Work instruction
What you return must be the complete listing, unchanged.

Task input
********

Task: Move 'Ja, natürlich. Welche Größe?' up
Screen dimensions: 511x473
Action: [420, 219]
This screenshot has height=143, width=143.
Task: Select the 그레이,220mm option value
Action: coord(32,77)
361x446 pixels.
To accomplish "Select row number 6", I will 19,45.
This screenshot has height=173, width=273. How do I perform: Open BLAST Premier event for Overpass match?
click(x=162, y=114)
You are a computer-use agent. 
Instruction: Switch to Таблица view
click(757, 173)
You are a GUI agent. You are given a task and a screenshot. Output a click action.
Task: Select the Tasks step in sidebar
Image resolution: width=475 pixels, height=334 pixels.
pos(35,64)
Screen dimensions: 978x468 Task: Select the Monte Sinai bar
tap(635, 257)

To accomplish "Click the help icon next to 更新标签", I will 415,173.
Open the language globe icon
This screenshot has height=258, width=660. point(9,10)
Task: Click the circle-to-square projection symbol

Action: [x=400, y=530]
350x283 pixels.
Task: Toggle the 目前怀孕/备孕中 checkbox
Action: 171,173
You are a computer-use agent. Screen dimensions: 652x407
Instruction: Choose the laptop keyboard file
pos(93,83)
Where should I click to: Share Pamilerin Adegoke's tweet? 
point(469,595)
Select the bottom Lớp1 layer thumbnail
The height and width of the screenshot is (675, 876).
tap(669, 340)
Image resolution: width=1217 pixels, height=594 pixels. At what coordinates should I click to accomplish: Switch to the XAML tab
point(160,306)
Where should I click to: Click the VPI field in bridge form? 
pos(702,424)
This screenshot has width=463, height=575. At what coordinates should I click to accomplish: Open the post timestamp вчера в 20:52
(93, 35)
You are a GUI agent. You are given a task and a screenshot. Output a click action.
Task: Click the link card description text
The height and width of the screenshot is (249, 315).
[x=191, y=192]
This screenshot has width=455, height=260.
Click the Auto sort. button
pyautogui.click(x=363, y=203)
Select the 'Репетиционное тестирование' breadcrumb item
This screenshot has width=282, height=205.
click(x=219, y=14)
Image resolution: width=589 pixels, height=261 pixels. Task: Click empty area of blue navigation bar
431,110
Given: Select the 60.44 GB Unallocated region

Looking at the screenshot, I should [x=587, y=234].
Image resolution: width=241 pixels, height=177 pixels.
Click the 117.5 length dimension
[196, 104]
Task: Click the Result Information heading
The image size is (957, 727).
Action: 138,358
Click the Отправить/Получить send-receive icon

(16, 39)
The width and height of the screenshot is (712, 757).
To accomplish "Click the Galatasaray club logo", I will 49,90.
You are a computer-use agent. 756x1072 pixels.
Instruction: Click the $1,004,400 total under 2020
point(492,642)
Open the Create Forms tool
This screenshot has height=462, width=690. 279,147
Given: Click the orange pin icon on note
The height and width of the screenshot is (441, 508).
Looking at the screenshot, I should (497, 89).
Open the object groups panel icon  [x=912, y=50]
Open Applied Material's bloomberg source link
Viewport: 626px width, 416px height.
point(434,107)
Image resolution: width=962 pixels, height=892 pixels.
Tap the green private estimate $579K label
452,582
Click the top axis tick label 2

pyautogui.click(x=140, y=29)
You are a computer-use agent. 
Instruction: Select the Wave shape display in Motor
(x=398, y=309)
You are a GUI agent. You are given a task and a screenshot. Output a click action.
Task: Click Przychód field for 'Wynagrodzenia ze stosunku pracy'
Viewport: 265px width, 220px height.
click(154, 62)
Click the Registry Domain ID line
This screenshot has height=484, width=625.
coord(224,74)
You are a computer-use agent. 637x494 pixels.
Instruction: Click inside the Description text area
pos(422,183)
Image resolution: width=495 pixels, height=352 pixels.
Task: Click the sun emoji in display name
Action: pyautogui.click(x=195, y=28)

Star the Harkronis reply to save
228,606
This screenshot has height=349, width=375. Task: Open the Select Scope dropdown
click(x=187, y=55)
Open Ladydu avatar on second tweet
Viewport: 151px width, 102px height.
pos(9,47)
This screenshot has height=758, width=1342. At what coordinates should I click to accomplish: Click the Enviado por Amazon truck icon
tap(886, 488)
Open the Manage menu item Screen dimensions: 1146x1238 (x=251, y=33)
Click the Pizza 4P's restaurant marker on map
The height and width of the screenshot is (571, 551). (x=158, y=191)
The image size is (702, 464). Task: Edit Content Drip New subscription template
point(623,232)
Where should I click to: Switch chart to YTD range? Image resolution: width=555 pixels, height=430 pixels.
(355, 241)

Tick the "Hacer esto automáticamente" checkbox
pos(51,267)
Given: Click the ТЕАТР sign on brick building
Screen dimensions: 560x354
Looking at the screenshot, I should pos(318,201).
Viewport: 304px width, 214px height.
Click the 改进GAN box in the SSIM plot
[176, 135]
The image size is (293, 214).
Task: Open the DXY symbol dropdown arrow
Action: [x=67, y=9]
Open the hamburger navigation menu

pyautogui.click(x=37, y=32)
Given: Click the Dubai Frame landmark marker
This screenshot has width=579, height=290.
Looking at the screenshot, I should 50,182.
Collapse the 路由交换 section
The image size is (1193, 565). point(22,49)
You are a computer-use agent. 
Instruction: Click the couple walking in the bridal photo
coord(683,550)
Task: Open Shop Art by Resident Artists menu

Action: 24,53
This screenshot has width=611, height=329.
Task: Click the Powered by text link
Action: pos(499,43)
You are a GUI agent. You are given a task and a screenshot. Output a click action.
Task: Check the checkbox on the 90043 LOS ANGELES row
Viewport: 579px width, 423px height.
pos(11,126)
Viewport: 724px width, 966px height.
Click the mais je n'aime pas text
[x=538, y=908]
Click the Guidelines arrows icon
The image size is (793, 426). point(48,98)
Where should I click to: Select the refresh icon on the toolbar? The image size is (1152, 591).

********

Output below
Task: Move 'Ja, natürlich. Welche Größe?' up
Screen dimensions: 511x473
Action: [420, 219]
This screenshot has height=143, width=143.
Task: Select the 그레이,220mm option value
Action: coord(32,77)
361x446 pixels.
To accomplish "Select row number 6", I will 19,45.
This screenshot has height=173, width=273. How do I perform: Open BLAST Premier event for Overpass match?
click(x=162, y=114)
You are a computer-use agent. 
Instruction: Switch to Таблица view
click(757, 173)
You are a GUI agent. You are given a task and a screenshot. Output a click action.
Task: Select the Tasks step in sidebar
Image resolution: width=475 pixels, height=334 pixels.
pos(35,64)
Screen dimensions: 978x468 Task: Select the Monte Sinai bar
tap(635, 257)

To accomplish "Click the help icon next to 更新标签", I will 415,173.
Open the language globe icon
This screenshot has height=258, width=660. point(9,10)
Task: Click the circle-to-square projection symbol

Action: [x=400, y=530]
350x283 pixels.
Task: Toggle the 目前怀孕/备孕中 checkbox
Action: 171,173
You are a computer-use agent. Screen dimensions: 652x407
Instruction: Choose the laptop keyboard file
pos(93,83)
Where should I click to: Share Pamilerin Adegoke's tweet? 
point(469,595)
Select the bottom Lớp1 layer thumbnail
The height and width of the screenshot is (675, 876).
tap(669, 340)
Image resolution: width=1217 pixels, height=594 pixels. At what coordinates should I click to accomplish: Switch to the XAML tab
point(160,306)
Where should I click to: Click the VPI field in bridge form? 
pos(702,424)
This screenshot has width=463, height=575. At what coordinates should I click to accomplish: Open the post timestamp вчера в 20:52
(93, 35)
You are a GUI agent. You are given a task and a screenshot. Output a click action.
Task: Click the link card description text
The height and width of the screenshot is (249, 315).
[x=191, y=192]
This screenshot has width=455, height=260.
Click the Auto sort. button
pyautogui.click(x=363, y=203)
Select the 'Репетиционное тестирование' breadcrumb item
This screenshot has width=282, height=205.
click(x=219, y=14)
Image resolution: width=589 pixels, height=261 pixels. Task: Click empty area of blue navigation bar
431,110
Given: Select the 60.44 GB Unallocated region

Looking at the screenshot, I should [x=587, y=234].
Image resolution: width=241 pixels, height=177 pixels.
Click the 117.5 length dimension
[196, 104]
Task: Click the Result Information heading
The image size is (957, 727).
Action: 138,358
Click the Отправить/Получить send-receive icon

(16, 39)
The width and height of the screenshot is (712, 757).
To accomplish "Click the Galatasaray club logo", I will 49,90.
You are a computer-use agent. 756x1072 pixels.
Instruction: Click the $1,004,400 total under 2020
point(492,642)
Open the Create Forms tool
This screenshot has height=462, width=690. 279,147
Given: Click the orange pin icon on note
The height and width of the screenshot is (441, 508).
Looking at the screenshot, I should (497, 89).
Open the object groups panel icon  [x=912, y=50]
Open Applied Material's bloomberg source link
Viewport: 626px width, 416px height.
point(434,107)
Image resolution: width=962 pixels, height=892 pixels.
Tap the green private estimate $579K label
452,582
Click the top axis tick label 2

pyautogui.click(x=140, y=29)
You are a computer-use agent. 
Instruction: Select the Wave shape display in Motor
(x=398, y=309)
You are a GUI agent. You are given a task and a screenshot. Output a click action.
Task: Click Przychód field for 'Wynagrodzenia ze stosunku pracy'
Viewport: 265px width, 220px height.
click(154, 62)
Click the Registry Domain ID line
This screenshot has height=484, width=625.
coord(224,74)
You are a computer-use agent. 637x494 pixels.
Instruction: Click inside the Description text area
pos(422,183)
Image resolution: width=495 pixels, height=352 pixels.
Task: Click the sun emoji in display name
Action: pyautogui.click(x=195, y=28)

Star the Harkronis reply to save
228,606
This screenshot has height=349, width=375. Task: Open the Select Scope dropdown
click(x=187, y=55)
Open Ladydu avatar on second tweet
Viewport: 151px width, 102px height.
pos(9,47)
This screenshot has height=758, width=1342. At what coordinates should I click to accomplish: Click the Enviado por Amazon truck icon
tap(886, 488)
Open the Manage menu item Screen dimensions: 1146x1238 (x=251, y=33)
Click the Pizza 4P's restaurant marker on map
The height and width of the screenshot is (571, 551). (x=158, y=191)
The image size is (702, 464). Task: Edit Content Drip New subscription template
point(623,232)
Where should I click to: Switch chart to YTD range? Image resolution: width=555 pixels, height=430 pixels.
(355, 241)

Tick the "Hacer esto automáticamente" checkbox
pos(51,267)
Given: Click the ТЕАТР sign on brick building
Screen dimensions: 560x354
Looking at the screenshot, I should pos(318,201).
Viewport: 304px width, 214px height.
Click the 改进GAN box in the SSIM plot
[176, 135]
The image size is (293, 214).
Task: Open the DXY symbol dropdown arrow
Action: [x=67, y=9]
Open the hamburger navigation menu

pyautogui.click(x=37, y=32)
Given: Click the Dubai Frame landmark marker
This screenshot has width=579, height=290.
Looking at the screenshot, I should 50,182.
Collapse the 路由交换 section
The image size is (1193, 565). point(22,49)
You are a computer-use agent. 
Instruction: Click the couple walking in the bridal photo
coord(683,550)
Task: Open Shop Art by Resident Artists menu

Action: 24,53
This screenshot has width=611, height=329.
Task: Click the Powered by text link
Action: pos(499,43)
You are a GUI agent. You are given a task and a screenshot. Output a click action.
Task: Check the checkbox on the 90043 LOS ANGELES row
Viewport: 579px width, 423px height.
pos(11,126)
Viewport: 724px width, 966px height.
Click the mais je n'aime pas text
[x=538, y=908]
Click the Guidelines arrows icon
The image size is (793, 426). point(48,98)
Where should I click to: Select the refresh icon on the toolbar? The image size is (1152, 591).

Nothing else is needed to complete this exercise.